Because privately held firms also are largely exempt from the kinds of financial disclosures publicly traded companies are routinely required to make, the only people who generally know much, if anything, about them are their owners, customers, employees, competitors and bankers.
Most of the information used to compile the list and a ranking of Pittsburgh's Top 50 private organizations came from Dun & Bradstreet, a business information service. In addition, some was taken from other public sources, such as trade journals, or obtained from the businesses or institutions themselves.
Because their disclosures generally are voluntary, any list of private organizations is likely to be incomplete and in some cases, not completely accurate.
But private or not, some of these companies and institutions have profound public impact -- not to mention a huge collective impact on the region's economy.

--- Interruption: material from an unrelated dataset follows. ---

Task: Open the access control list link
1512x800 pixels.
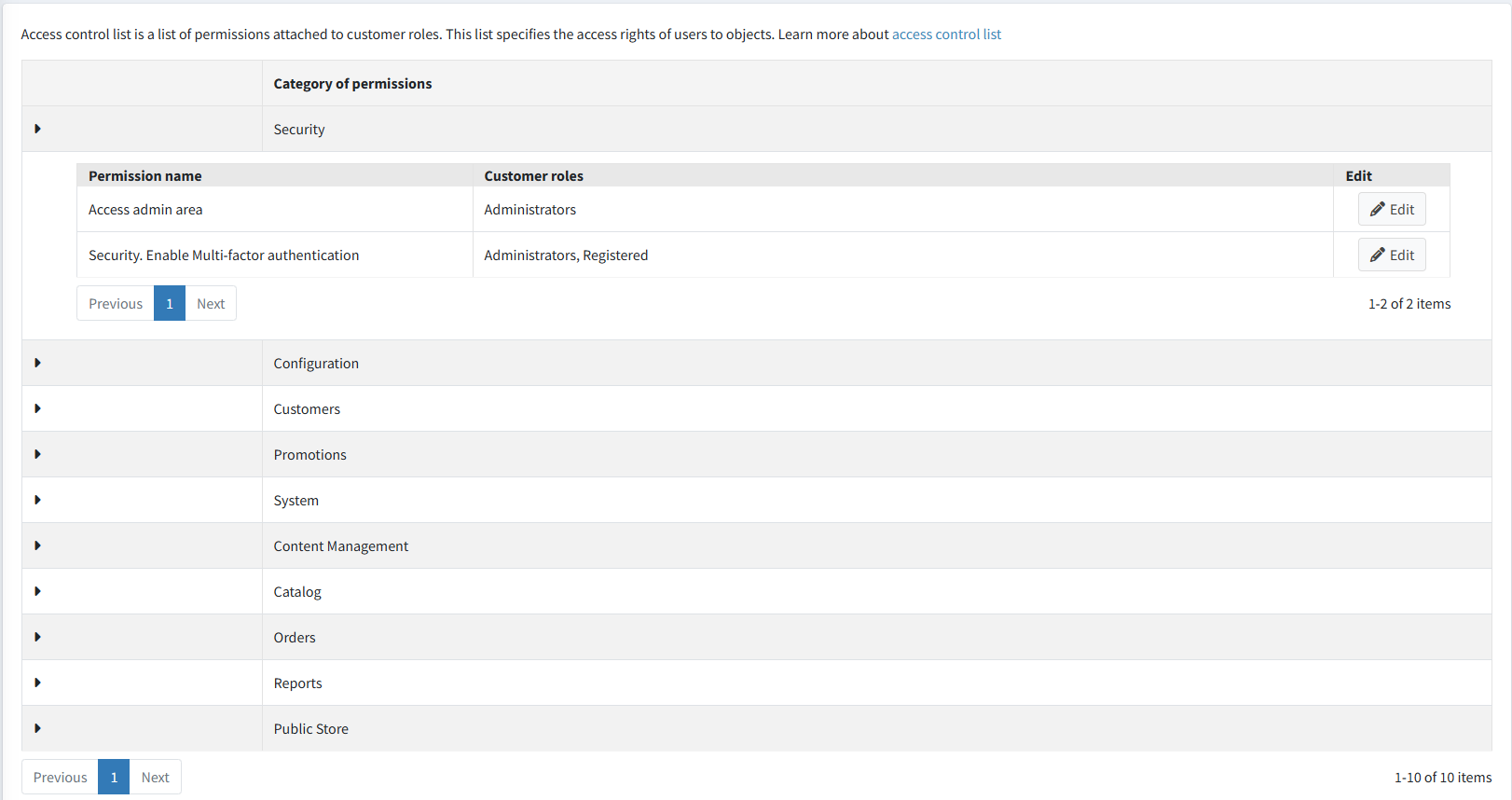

Any one of them mounting an initial public stock offering, for example, would easily find a
spot on the list that ranks Pittsburgh's Top 50 public companies by revenue. The smallest of the local private companies, Metaltech Investments, Inc. has annual revenue of $140 million. By comparison, the region's smallest publicly traded company, Laurel Capital, is a sliver of that size, with revenue of $9 million last year.
As for public and economic impact, just think about some of the biggest and best known names on the list.

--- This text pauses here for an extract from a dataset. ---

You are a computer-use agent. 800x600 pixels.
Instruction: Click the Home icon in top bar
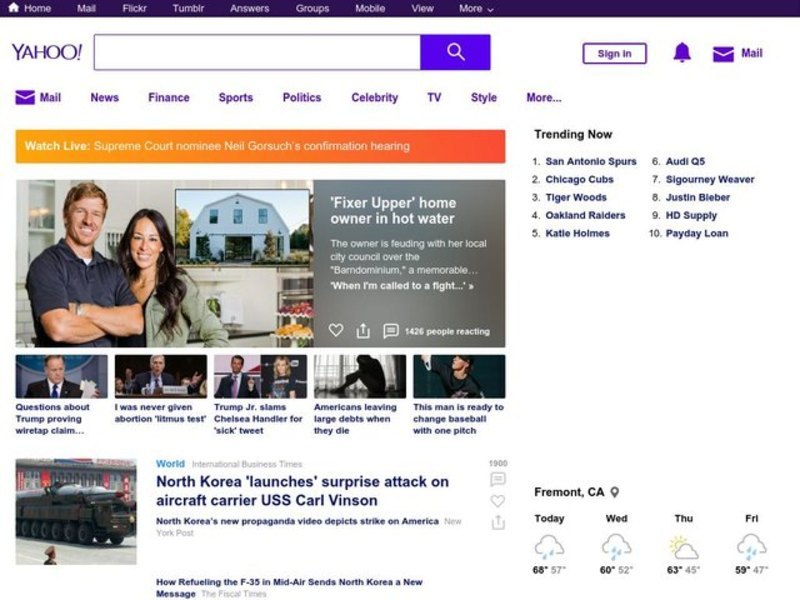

More than two thirds of the people with health insurance in the region, for example, carry a card bearing Highmark's familiar Blue Cross and Blue Shield logos. Highmark, which ranks as the region's biggest private company, with $6.8 billion in revenue, also is one of the nation's largest health insurers.
UPMC Health System, with the second highest revenue total on the list, rides herd over 18 medical institutions, accounting for 43 percent of the region's hospital beds, and runs the region's second largest health insurance plan. It also ranks as the region's largest private employer, with more than 31,000 people on its payroll.
Much of the hope of developing new economic linchpins for the region, such as biotechnology companies, hinges on the research scientists perform at UPMC as well as at the University of Pittsburgh, which ranks fifth on the list, and Carnegie Mellon University, which ranks 11th.
Clearly, universities and health-care organizations both play a significant role in the region's economy.
Pitt, with revenue of $1.1 billion, is almost as big as the region's 15th largest publicly traded company, DQE Inc., which last year reported revenue of about $1.3 billion. Carnegie Mellon has revenue of $469 million; and Duquesne University, the region's 44th largest private organization, has revenue of $151 million.
Along with UPMC, four other medical institutions or hospital networks had revenue sufficient to place among the region's Top 50 private organizations: Heritage Valley Health System, which ranks 15th; Westmoreland Health System, in the 33rd spot; South Hills Health System, 47th and Washington Hospital, 49th.
In addition, a nursing home operator, Tandem Health Care Inc., ranked 34th; and two Medicaid HMOs, Gateway Health Plan and Three Rivers Health Plans, ranked 12th and 20th respectively.